HOKA ONEONE SPEEDGOAT : mi figue mi raisin …

Si je devais choisir une incarnation produit du terme « accroche », nul doute que la première chaussure qui me viendrait à l’esprit serait la Hoka OneOne Speedgoat. C’est bien simple, avec sa semelle Vibram(TM) et ses crampons de 4 mm, elle … colle au sol, il n’y a rien d’autre à dire. A tel point, d’ailleurs, que cela en est, de temps à autre, surprenant voire déstabilisant au sens figuré mais aussi au sens propre, comme si, tout à coup, elle ne voulait plus bouger de là où elle se trouve. Et alors, ce qui fait sa principale qualité peut devenir un défaut, particulièrement quand on attaque médio-pied. J’y reviendrai.

Pour le reste, c’est une HOKA trail de facture technique assez classique mais avec un choix de couleurs particulièrement gaies et sans stéréotype, tant pour les hommes que pour les femmes. Légère (290 g en 45.5 Homme), avec une tige enveloppante mais assez basse qui laisse de la liberté à la cheville. Le laçage est classique … heureusement, car le chaussant est étroit et pouvoir laisser « du mou » est nécessaire. L’amorti est assez important, on n’est pas dans la même cour que la Challenger ATR. La flexibilité transversale de la semelle est correcte et même un coureur léger comme moi (66 kg) réussit à la « plier » en courant 🙂 Par contre, dans l’axe longitudinal, la semelle est particulièrement rigide.

SPEEDGOAT2Je ne recommande donc absolument pas cette chaussure, malgré son drop réduit (5 mm) à des coureurs attaquant médio-pied. Et ce pour une raison majeure : son manque de stabilité sur l’avant. Effet combiné d’une accroche très importante, d’une semelle rigide et d’un chaussant étroit, il est très fréquent de se retrouver dans une situation où le pied verse latéralement, ce qui induit une charge instantanée assez importante sur la cheville.

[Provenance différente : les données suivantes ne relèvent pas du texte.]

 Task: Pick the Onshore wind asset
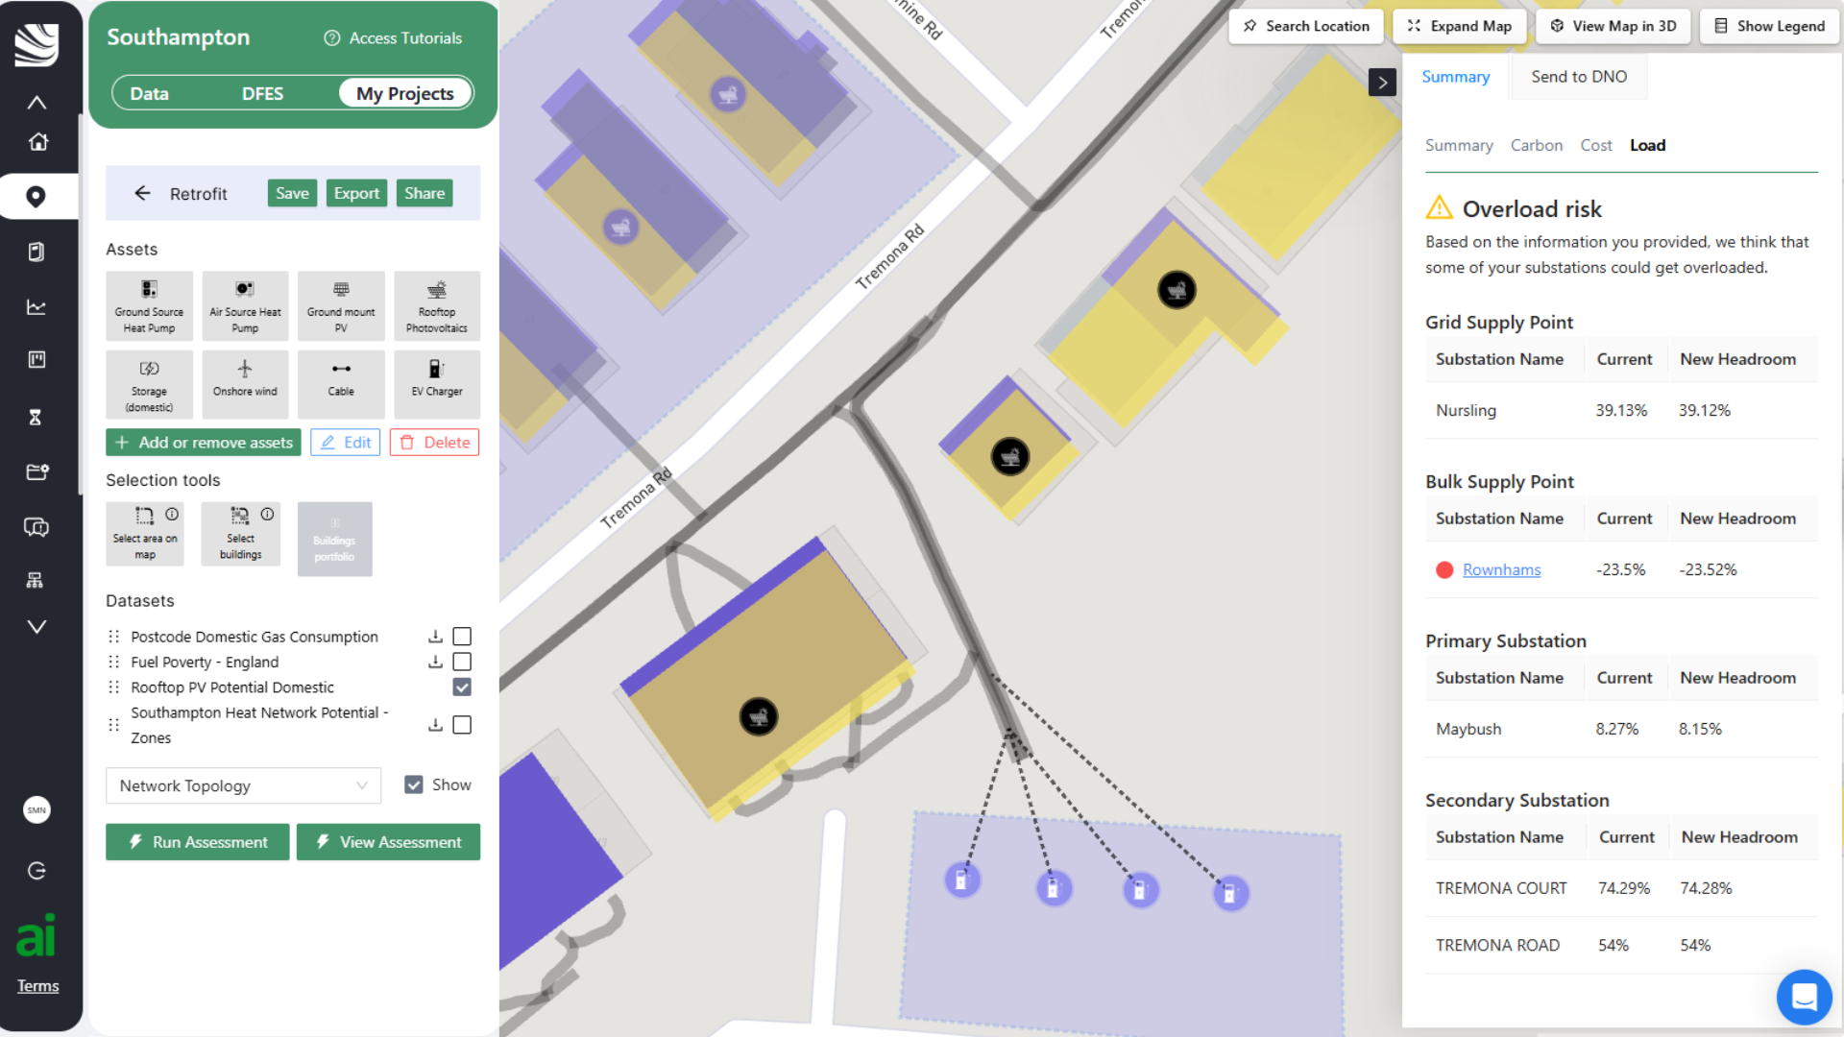[245, 384]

Par contre, pour les coureurs attaquant du talon, ce manque de stabilité ne se fait pas sentir, sans doute à cause de l’effet frein de l’amorti arrière et de la plus grande surface d’impact. Tout ceci étant, paradoxalement, indépendant du poids. La Speedgoat convient en effet tout autant à des coureurs légers qu’à des coureurs relativement lourds, si tant est qu’ils talonnent. Les premiers apprécieront sa légèreté et son dynamisme intrinsèque avant, favorisant l’impulsion, les seconds seront friands de son confort avéré dans toutes les situations et sur tous les revêtements. Attention, toutefois, si vous avez le pied un peu large à l’avant, vous risquez de vous sentir à l’étroit.

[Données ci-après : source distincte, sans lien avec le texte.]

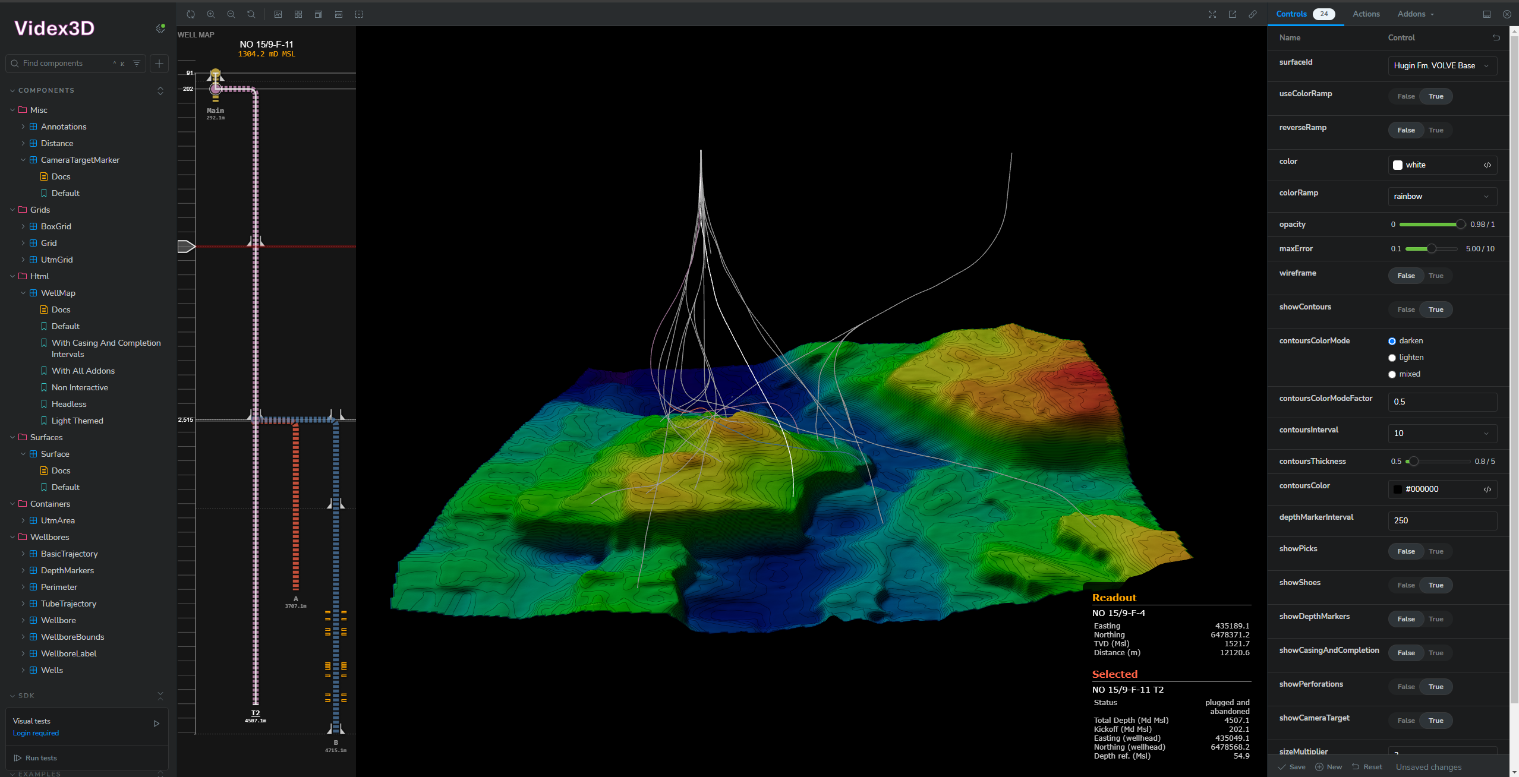
Task: Open canvas in new tab icon
Action: (x=1233, y=14)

SPEEDGOATLa Speedgoat est donc une chaussure faite pour courir longtemps et sur des terrains relativement peu adhérents. Si vous êtes peu souples des chevilles, je vous déconseille les terrains trop accidentés, pour toutes les raisons évoquées ci-dessus.

En résumé, ce n’est pas une chaussure pour moi 🙂 mais elle n’en a pas moins de grandes qualités dont une accroche absolument phénoménale et un grand confort. Avis aux amateurs … talonneurs.